Bowerbird Nests … the male creates installations of objects to attract the female, which may include bright blue bottle caps!

I received a fabulous book this past Yule season, that is contributing enormously to my research for the NEST project, and to my understanding of some of the engineering and architectural challenges I am facing in constructing work.

Have a peek at Avian Architecture, by Peter Goodfellow – it’s a goldmine of terrific research on –  and images of – various forms of bird’s nests, and has grab listing of resources for further research as well. (click on the “google preview” button on the page I’ve linked here to have a peek inside!)

In human terms, crafting a ‘nest’ is both process and product. Effort and thought goes into the selection of physical objects and materials that we use to build our homes, the ‘nesting’ we do over time to create comfortable spaces for ourselves. But these material artifacts are also invested with meaning of an altogether different sort: the weight of memory, of connection and attachment that is assigned to some (if not all) of the things we choose.
There is an architecture of the spirit here, a using of the ‘available materials’ to create meaning far beyond the things themselves.

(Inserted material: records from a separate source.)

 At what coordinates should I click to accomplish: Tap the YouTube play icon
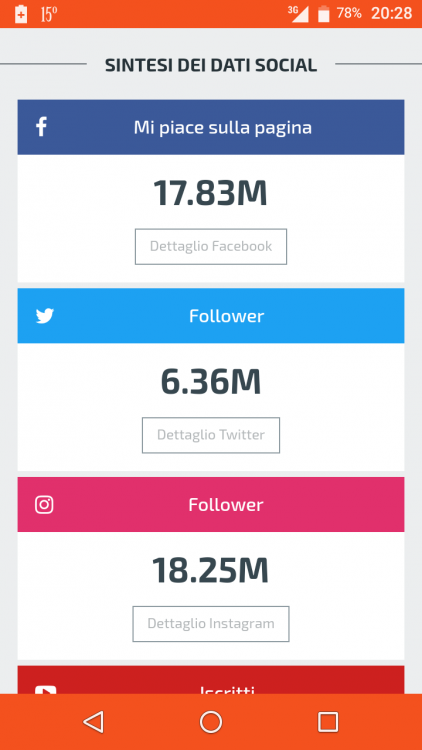[x=45, y=690]
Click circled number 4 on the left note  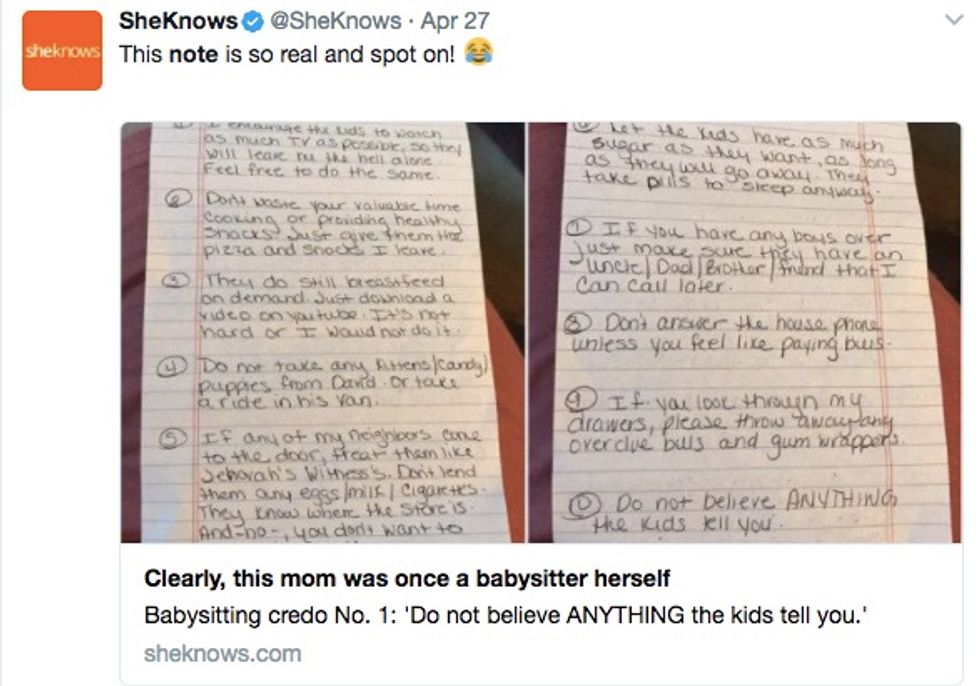170,368
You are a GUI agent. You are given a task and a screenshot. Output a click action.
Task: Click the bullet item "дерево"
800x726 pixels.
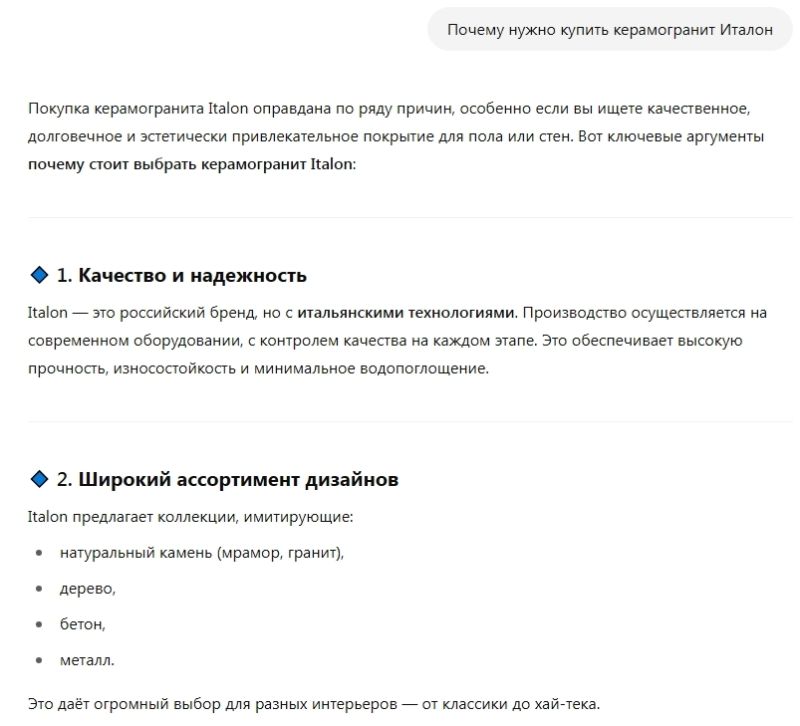click(87, 588)
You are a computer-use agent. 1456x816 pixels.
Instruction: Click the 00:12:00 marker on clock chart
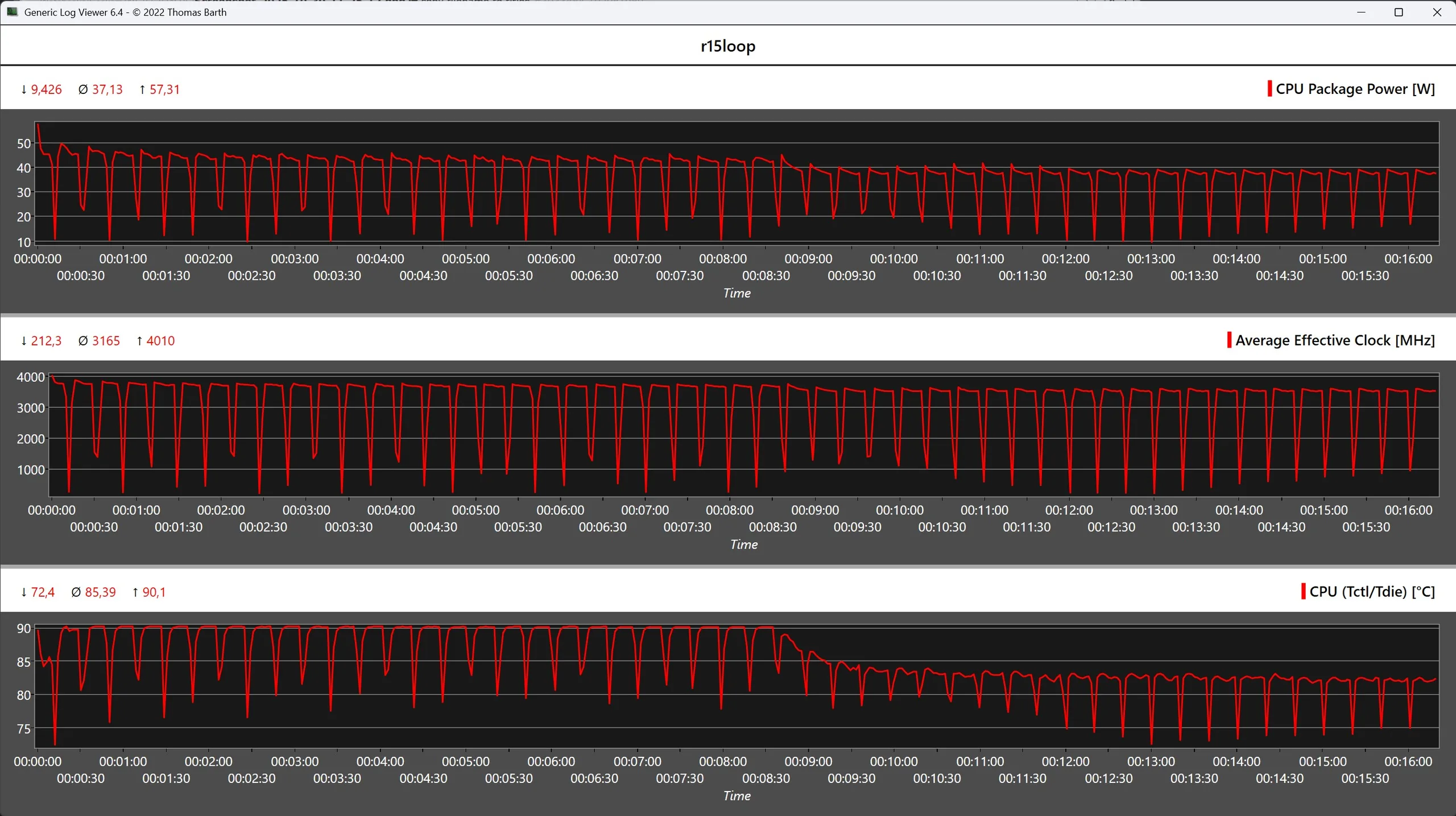[x=1069, y=510]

A small nest made of copper mesh, beeswax, human hair, and a crow feather I created in 2011.
Birds nests then, be come markers of sorts – signifiers and pointers directing our thoughts and responses back to the spiritual/emotional ‘nests’ we create as individuals … or to those that we wish we had, or have lost in one way or another. Perhaps it is simply the precariousness and fragility of those exposed havens – made of everything imaginable, in seemingly random collections – that make that connection between the animal-made object and human desire so enduring.

Working in Community

One of the really terrific things about the artistic community in this city (and beyond!) is its willingness to support and engage with the work of its members. I feel a deep and ongoing gratitude for this – making art in such an environment allows individuals (and their creative practice) to thrive, to be supported, and to gain valuable feedback and insight into their work on an ongoing basis.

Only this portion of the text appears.